Excerpted data →
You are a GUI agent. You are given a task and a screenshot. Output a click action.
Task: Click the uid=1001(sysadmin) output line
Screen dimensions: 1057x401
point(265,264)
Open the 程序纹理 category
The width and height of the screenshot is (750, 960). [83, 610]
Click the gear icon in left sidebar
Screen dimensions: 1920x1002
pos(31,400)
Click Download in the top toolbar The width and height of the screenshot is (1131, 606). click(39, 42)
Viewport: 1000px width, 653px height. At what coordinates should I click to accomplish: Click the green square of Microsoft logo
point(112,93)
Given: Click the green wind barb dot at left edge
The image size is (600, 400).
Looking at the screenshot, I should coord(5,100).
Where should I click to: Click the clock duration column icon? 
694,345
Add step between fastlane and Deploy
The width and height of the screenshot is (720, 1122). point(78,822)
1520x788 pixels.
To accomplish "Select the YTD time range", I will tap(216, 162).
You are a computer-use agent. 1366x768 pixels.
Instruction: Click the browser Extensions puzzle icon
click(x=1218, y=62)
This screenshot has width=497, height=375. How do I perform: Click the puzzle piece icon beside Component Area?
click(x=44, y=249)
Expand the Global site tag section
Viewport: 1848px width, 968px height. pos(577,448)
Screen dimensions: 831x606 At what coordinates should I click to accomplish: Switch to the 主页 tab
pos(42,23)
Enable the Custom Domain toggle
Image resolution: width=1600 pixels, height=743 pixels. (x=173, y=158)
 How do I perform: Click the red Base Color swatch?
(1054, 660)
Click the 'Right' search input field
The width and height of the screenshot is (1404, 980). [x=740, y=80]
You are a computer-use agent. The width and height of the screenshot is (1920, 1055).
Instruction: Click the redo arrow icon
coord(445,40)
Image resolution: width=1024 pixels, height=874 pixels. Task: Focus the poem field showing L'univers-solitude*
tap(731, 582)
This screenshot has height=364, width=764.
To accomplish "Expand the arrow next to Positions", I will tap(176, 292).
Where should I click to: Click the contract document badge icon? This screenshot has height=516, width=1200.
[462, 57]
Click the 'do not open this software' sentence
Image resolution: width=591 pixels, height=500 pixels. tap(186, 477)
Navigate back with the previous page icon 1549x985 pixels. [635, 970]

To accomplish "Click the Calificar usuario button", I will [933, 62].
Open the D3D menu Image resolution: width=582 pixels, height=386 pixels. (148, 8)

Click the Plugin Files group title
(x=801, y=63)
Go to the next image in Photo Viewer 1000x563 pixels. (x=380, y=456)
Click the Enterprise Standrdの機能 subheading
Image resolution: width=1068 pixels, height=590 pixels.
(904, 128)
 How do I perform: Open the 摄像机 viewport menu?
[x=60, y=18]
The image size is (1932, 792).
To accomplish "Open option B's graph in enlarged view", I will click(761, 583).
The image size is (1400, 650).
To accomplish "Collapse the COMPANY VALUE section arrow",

Problem to work on → Could you reproduce the data above exactly as given?

Answer to this task →
You are a GUI agent. You are given a task and a screenshot. Output a click action.
Task: Click the uid=1001(sysadmin) output line
Screen dimensions: 1057x401
point(265,264)
Open the 程序纹理 category
The width and height of the screenshot is (750, 960). [83, 610]
Click the gear icon in left sidebar
Screen dimensions: 1920x1002
pos(31,400)
Click Download in the top toolbar The width and height of the screenshot is (1131, 606). click(39, 42)
Viewport: 1000px width, 653px height. At what coordinates should I click to accomplish: Click the green square of Microsoft logo
point(112,93)
Given: Click the green wind barb dot at left edge
The image size is (600, 400).
Looking at the screenshot, I should coord(5,100).
Where should I click to: Click the clock duration column icon? 
694,345
Add step between fastlane and Deploy
The width and height of the screenshot is (720, 1122). point(78,822)
1520x788 pixels.
To accomplish "Select the YTD time range", I will tap(216, 162).
You are a computer-use agent. 1366x768 pixels.
Instruction: Click the browser Extensions puzzle icon
click(x=1218, y=62)
This screenshot has width=497, height=375. How do I perform: Click the puzzle piece icon beside Component Area?
click(x=44, y=249)
Expand the Global site tag section
Viewport: 1848px width, 968px height. pos(577,448)
Screen dimensions: 831x606 At what coordinates should I click to accomplish: Switch to the 主页 tab
pos(42,23)
Enable the Custom Domain toggle
Image resolution: width=1600 pixels, height=743 pixels. (x=173, y=158)
 How do I perform: Click the red Base Color swatch?
(1054, 660)
Click the 'Right' search input field
The width and height of the screenshot is (1404, 980). [x=740, y=80]
You are a computer-use agent. The width and height of the screenshot is (1920, 1055).
Instruction: Click the redo arrow icon
coord(445,40)
Image resolution: width=1024 pixels, height=874 pixels. Task: Focus the poem field showing L'univers-solitude*
tap(731, 582)
This screenshot has height=364, width=764.
To accomplish "Expand the arrow next to Positions", I will tap(176, 292).
Where should I click to: Click the contract document badge icon? This screenshot has height=516, width=1200.
[462, 57]
Click the 'do not open this software' sentence
Image resolution: width=591 pixels, height=500 pixels. tap(186, 477)
Navigate back with the previous page icon 1549x985 pixels. [635, 970]

To accomplish "Click the Calificar usuario button", I will [933, 62].
Open the D3D menu Image resolution: width=582 pixels, height=386 pixels. (148, 8)

Click the Plugin Files group title
(x=801, y=63)
Go to the next image in Photo Viewer 1000x563 pixels. (x=380, y=456)
Click the Enterprise Standrdの機能 subheading
Image resolution: width=1068 pixels, height=590 pixels.
(904, 128)
 How do I perform: Open the 摄像机 viewport menu?
[x=60, y=18]
The image size is (1932, 792).
To accomplish "Open option B's graph in enlarged view", I will click(761, 583).
The image size is (1400, 650).
To accomplish "Collapse the COMPANY VALUE section arrow",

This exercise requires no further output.